[Item position records]
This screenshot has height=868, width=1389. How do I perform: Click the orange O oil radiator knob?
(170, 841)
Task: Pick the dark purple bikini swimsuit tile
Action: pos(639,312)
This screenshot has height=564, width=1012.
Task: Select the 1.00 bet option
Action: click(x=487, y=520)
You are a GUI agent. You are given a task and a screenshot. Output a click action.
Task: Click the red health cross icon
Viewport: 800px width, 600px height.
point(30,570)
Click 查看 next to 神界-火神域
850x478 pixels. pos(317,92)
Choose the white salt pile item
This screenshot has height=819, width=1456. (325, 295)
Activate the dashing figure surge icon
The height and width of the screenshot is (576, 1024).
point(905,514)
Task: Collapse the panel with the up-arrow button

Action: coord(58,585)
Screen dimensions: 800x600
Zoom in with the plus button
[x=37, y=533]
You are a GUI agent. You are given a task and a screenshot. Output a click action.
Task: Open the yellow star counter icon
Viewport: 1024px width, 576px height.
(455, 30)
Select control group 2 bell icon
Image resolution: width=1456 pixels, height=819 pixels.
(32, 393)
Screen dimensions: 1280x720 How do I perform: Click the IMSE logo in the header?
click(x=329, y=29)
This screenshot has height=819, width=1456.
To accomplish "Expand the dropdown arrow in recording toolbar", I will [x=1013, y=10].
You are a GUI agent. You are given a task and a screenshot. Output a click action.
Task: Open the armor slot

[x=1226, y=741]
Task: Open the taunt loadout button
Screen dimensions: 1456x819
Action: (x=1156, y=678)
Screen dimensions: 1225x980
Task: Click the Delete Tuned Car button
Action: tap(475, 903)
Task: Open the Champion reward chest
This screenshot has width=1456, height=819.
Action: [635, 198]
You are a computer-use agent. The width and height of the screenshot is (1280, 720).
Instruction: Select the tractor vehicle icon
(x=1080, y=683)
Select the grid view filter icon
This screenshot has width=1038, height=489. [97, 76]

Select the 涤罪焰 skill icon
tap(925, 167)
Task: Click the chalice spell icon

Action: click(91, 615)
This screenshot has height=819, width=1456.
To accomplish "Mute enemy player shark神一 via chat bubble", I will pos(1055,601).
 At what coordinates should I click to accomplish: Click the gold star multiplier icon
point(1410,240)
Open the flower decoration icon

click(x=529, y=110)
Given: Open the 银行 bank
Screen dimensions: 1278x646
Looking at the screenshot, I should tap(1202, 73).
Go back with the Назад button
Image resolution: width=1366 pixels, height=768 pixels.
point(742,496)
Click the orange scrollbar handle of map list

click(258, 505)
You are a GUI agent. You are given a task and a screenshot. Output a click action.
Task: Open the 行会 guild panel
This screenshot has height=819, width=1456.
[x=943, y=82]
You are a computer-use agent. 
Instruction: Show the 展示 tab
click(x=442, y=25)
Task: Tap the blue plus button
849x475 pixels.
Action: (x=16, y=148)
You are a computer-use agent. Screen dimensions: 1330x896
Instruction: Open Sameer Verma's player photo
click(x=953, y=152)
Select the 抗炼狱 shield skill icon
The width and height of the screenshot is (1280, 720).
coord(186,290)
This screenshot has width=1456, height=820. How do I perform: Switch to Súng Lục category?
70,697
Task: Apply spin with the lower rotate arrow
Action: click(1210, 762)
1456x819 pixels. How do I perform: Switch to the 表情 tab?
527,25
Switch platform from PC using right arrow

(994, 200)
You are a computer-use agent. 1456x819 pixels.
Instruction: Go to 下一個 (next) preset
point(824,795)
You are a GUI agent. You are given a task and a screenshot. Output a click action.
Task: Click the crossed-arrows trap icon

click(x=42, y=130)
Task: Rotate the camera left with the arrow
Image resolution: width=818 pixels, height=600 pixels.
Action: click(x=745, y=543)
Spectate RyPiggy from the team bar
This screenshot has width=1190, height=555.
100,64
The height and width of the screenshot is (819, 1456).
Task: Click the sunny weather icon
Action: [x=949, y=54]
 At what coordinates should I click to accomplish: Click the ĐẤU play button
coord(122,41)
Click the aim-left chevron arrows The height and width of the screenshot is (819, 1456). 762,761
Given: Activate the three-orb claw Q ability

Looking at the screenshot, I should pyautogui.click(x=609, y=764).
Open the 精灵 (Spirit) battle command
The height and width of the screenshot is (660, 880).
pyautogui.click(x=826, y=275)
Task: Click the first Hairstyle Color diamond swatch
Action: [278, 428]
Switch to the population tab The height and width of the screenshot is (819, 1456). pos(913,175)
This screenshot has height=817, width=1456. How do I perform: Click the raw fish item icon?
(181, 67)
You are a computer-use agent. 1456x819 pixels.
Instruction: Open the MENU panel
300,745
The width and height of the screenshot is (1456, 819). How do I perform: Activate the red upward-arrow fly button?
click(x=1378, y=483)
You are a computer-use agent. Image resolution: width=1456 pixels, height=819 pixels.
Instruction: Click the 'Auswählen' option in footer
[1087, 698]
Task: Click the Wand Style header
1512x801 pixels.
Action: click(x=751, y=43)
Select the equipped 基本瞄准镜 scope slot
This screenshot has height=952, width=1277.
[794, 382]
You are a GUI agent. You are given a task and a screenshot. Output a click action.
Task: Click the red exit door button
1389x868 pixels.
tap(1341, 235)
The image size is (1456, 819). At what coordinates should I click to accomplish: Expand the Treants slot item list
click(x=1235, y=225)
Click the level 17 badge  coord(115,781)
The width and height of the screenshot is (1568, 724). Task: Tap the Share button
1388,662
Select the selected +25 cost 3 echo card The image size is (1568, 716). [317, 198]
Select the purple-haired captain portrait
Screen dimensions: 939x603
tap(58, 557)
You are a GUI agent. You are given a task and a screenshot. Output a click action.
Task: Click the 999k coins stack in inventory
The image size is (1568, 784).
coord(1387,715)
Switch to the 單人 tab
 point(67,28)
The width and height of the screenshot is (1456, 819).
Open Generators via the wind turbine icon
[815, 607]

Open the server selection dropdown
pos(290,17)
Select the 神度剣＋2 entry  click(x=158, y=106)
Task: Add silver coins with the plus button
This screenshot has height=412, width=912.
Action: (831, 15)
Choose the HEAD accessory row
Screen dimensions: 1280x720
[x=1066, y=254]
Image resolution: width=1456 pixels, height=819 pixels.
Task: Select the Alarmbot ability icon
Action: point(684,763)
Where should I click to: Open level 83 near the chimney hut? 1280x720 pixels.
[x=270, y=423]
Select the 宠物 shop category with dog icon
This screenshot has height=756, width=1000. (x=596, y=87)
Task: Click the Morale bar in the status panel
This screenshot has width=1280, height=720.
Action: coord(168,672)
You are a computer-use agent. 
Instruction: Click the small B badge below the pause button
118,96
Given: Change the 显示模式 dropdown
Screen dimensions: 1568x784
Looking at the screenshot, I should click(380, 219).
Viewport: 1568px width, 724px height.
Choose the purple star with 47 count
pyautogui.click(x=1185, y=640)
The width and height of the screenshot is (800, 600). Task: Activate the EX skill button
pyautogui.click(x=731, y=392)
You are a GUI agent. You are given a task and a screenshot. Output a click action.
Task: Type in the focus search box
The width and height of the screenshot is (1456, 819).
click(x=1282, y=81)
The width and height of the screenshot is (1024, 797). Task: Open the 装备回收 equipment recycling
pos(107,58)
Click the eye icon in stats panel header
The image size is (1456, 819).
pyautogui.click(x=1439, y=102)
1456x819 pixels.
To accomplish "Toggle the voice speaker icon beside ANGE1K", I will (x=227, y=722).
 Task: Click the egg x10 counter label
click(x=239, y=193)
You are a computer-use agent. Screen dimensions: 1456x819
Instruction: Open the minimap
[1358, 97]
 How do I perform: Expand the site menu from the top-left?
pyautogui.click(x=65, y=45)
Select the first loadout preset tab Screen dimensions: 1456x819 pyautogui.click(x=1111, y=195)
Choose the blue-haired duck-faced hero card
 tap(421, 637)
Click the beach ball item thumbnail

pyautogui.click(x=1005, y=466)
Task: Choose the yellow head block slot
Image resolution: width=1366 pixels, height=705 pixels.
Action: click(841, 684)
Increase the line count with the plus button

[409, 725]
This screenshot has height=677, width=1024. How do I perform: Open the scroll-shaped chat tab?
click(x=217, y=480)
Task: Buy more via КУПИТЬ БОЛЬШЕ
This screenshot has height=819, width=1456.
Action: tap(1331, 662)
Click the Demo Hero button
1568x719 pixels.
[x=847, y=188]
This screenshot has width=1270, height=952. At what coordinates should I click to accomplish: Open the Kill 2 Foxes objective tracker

Task statement –
Copy the records again, starting at the line that has "Task: Tap the blue plus button" and stopping after the line that has "Click the aim-left", but switch "crossed-arrows" to "crossed-swords" and leave everything else unchanged.

Written response –
Task: Tap the blue plus button
849x475 pixels.
Action: (x=16, y=148)
You are a computer-use agent. Screen dimensions: 1330x896
Instruction: Open Sameer Verma's player photo
click(x=953, y=152)
Select the 抗炼狱 shield skill icon
The width and height of the screenshot is (1280, 720).
coord(186,290)
This screenshot has width=1456, height=820. How do I perform: Switch to Súng Lục category?
70,697
Task: Apply spin with the lower rotate arrow
Action: click(1210, 762)
1456x819 pixels. How do I perform: Switch to the 表情 tab?
527,25
Switch platform from PC using right arrow

(994, 200)
You are a computer-use agent. 1456x819 pixels.
Instruction: Go to 下一個 (next) preset
point(824,795)
You are a GUI agent. You are given a task and a screenshot. Output a click action.
Task: Click the crossed-swords trap icon

click(x=42, y=130)
Task: Rotate the camera left with the arrow
Image resolution: width=818 pixels, height=600 pixels.
Action: click(x=745, y=543)
Spectate RyPiggy from the team bar
This screenshot has width=1190, height=555.
100,64
The height and width of the screenshot is (819, 1456).
Task: Click the sunny weather icon
Action: [x=949, y=54]
 At what coordinates should I click to accomplish: Click the ĐẤU play button
coord(122,41)
Click the aim-left chevron arrows The height and width of the screenshot is (819, 1456). 762,761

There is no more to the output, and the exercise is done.